Cabaret Legend Francis Faye Is Brought To The Footlights Again By Terese Genecco

by "Buzzin" Lee Hartgrave on July 22, 2005

GO, GO, GO, GO TERESE GENECCO SINGS FROM THE PIANO. THIS WAS THE TYPICAL OPENING THAT FAYE USED IN HER CABARET SHOWS FOR YEARS IN THE LITTLE BASEMENT JAZZ CLUBS TO BIG NITECLUBS LIKE SAN FRANCISCO’S ‘MOCAMBO’ ON POLK STREET IN SAN FRANCISCO IN THE 80’S. It was her last stage performance after many years of being in the spotlight – the spotlights finally left here. She never left us – and this tribute to Francis Faye at the New Conservatory is FAYE-TASTIC!

For those of you that don’t remember her music, or you were too young to have seen her in one the clubs – you might still remember her in the movie “Pretty Baby” as the Vodka laced Madam who found a job for Brooke Shields who was about sixteen at the time.

From Go,Go,Go,Go, a song that made celebs out of some of the audience for the evening. Faye used to gather the names from waiters and the doormen of people who were in the audience. Some would be famous – others would just be ordinary people. But, she had a way of making everyone seem special by linking his or her name next to a famous name. It is the same trick that Herb Caen used in his column. Put a common persons name in the same column as a famous person and regular Joe would float on air all day long. Faye invented it! And she was a genius at Rhyming names. I.E. “Ricky going with Dicky”, Jane is going with Dane”, Sam is dating Pam” and “Johnny Ray is Gay, Gay, Gay Gay.”

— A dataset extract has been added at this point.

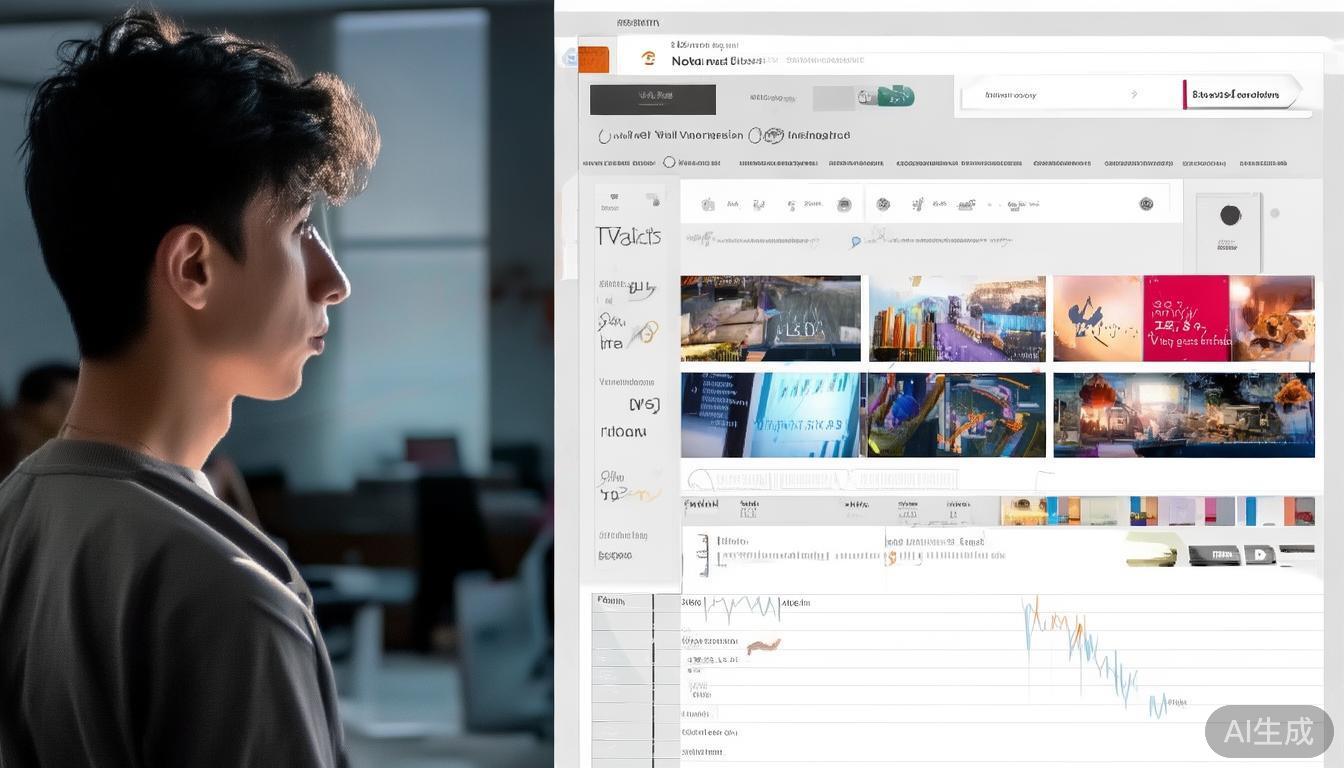
Task: Select the first item in the horizontal menu row
Action: coord(606,163)
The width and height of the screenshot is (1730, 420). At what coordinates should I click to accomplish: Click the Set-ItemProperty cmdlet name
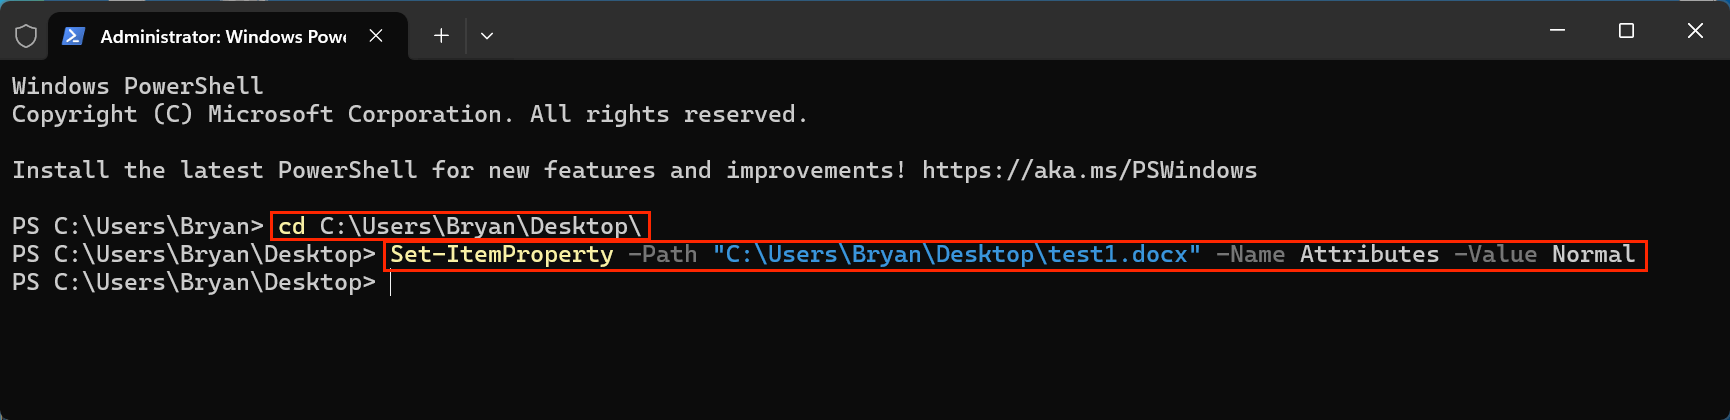tap(501, 255)
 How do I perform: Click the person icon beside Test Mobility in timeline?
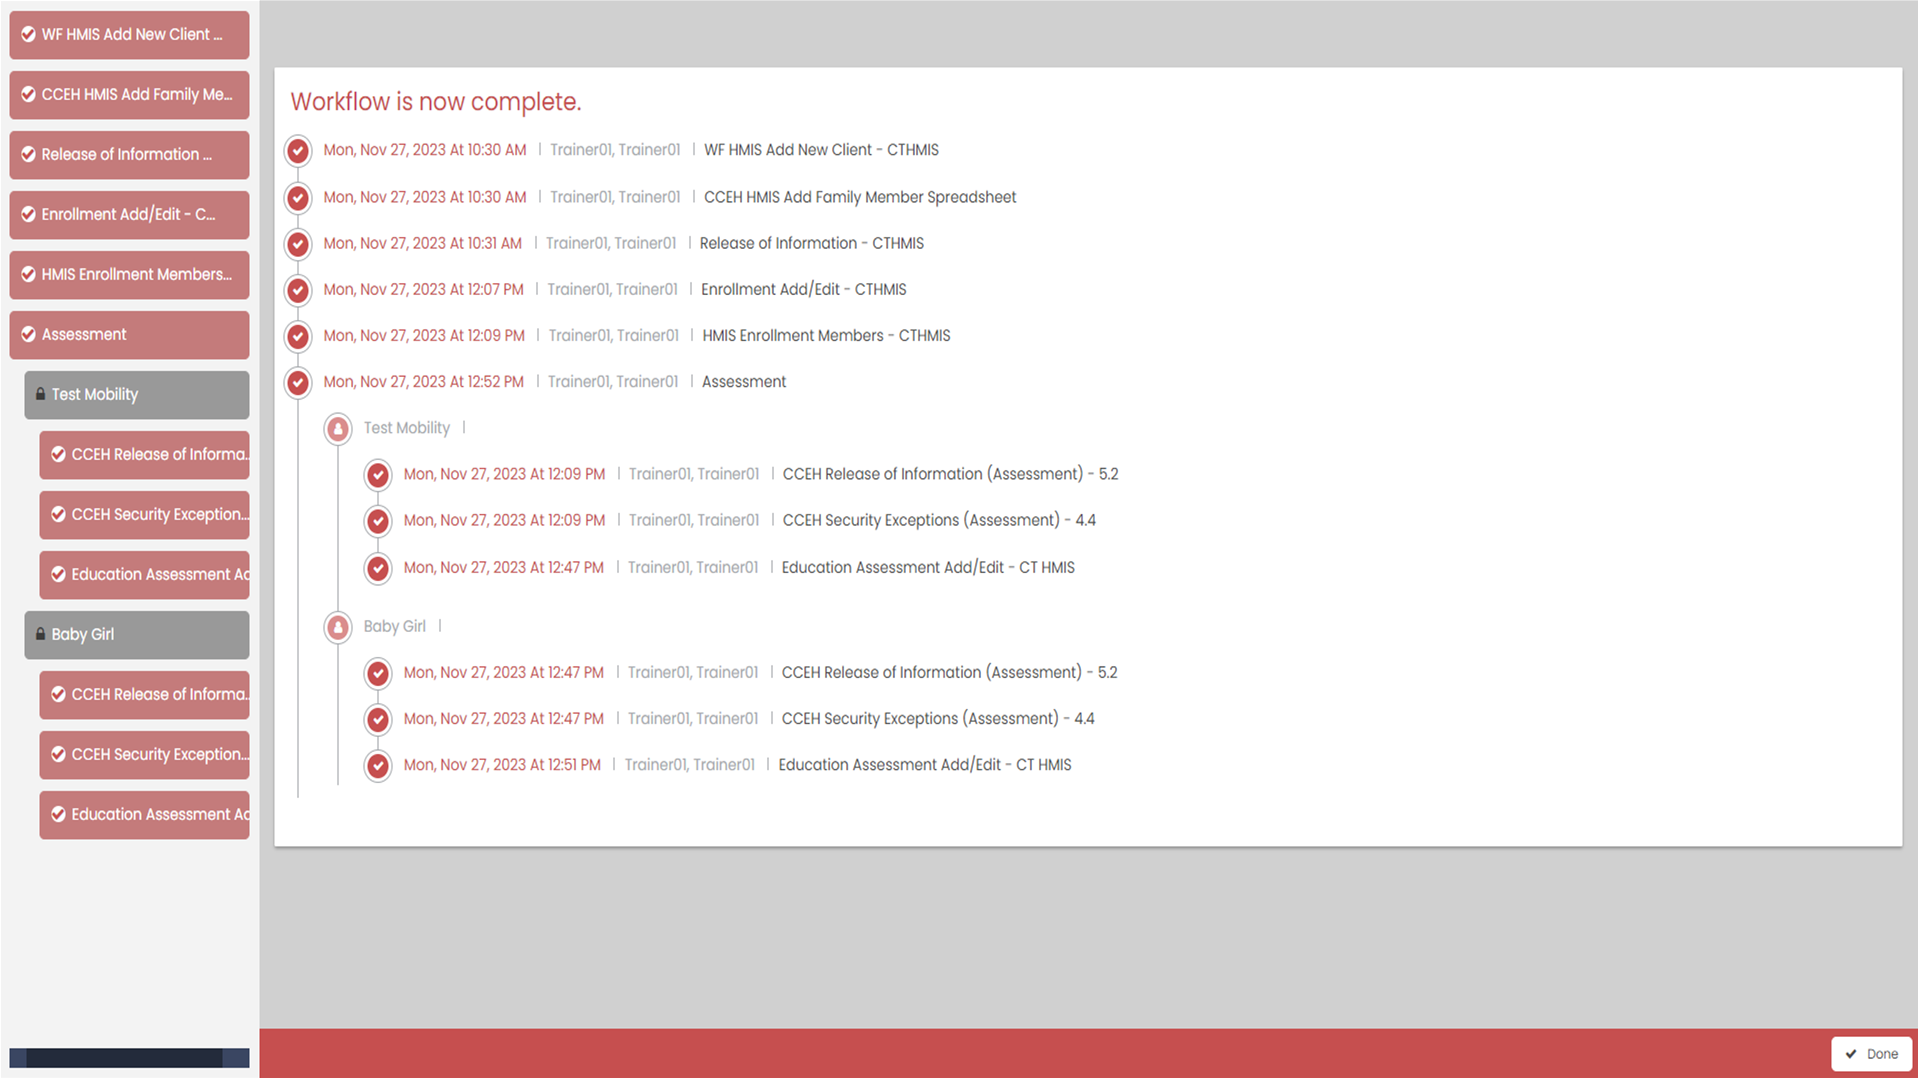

Genecco captures some of Fayes fabulous persona. There is no mistaking that Genecco has an astonishing voice and when she sings the songs associated with Faye she is utterly delightful and amazing.

Having said that – Genecco has attempted some things that did not work well in the show. For instance: Faye did do some joking with the Band and the Piano player. It was funny for two reasons. Faye was an older woman, who was not that attractive. So, when she jokes about a Sax player trying to make her – it was truly hilarious. When Genecco does the same thing it is only mildly funny – and some of her comments to the band and the piano player seem almost mean spirted. The other reason that this kind of act worked for Faye was that Faye was great at comic timing. Genecco has not accomplished that yet. She probably will in time. My advice would be to cut down on the back and forth stuff with the band. I would also like to see more about Faye brought out. Most of the people who will see this show will know absolutely nothing about her. Maybe a flash on the wall once in a while of the real deal would help and a little explanation of where she was and who she was. Sure, Genecco does a little background on her, but not enough for this to be a “book” show that they probably would like to take to off-broadway. It has all the elements – it just needs to be filled in.

However there is much to like is the show as far as it goes. “The Man I Love” is thrilling. And I could listen to the great rendition of “I Loves Ya Porgy.” The most touching moment of the evening was when she sang “Drunk With Love”, (Fletcher). He was a gay man who lost all his money and lived a wretched life in poverty. Faye sang his song at almost every performance. And who wouldn’t – it is absolutely astonishing. Genecco’s version is spectacular.

Act one is the best. Act two bogs down, especially when Genecco comes back for an encore. The two songs that she sang really put a damper on the show. She would be better off leaving on a high note with her Gotta Go Now, Gotta Go Now.Gotta Go Now. As Frank Sinatra told me once. You got to leave them wanting more kid.” And so he did. Getting back to the encore songs. The arrangements were dreary. They seemed to have nothing to do with Frances Faye – but more about Genecco. Lets keep the Tribute on Target. Tighten up the show and keep it moving, and it will be a hit.

Mark Gagne, the director made it a lively adventure for the most part. There were touches of brilliance – but they didn’t carry over to act two. The lighting design by John Kelly was truly amazing and the set design was the best thing that I have seen in decades. Bruce Walters designed a true nightclub experience. They should leave the set there and never take it down. A movie set couldn’t have been better. You have to see it to believe it! Ted Crimy’s sound design was perfect. Heard every word and every note.

THE SHOW COULD NOT EXIST WITHOUT GENECCO’S ‘LITTLE BIG BAND’. They are Sam Devine – Bass, Jacob Lawlor – Latin Percussion, Barry Lloyd – Piano, Fil Lorenz – Woodwinds and Randy Odel – Drums. They were playful, brazen and wonderfully offbeat.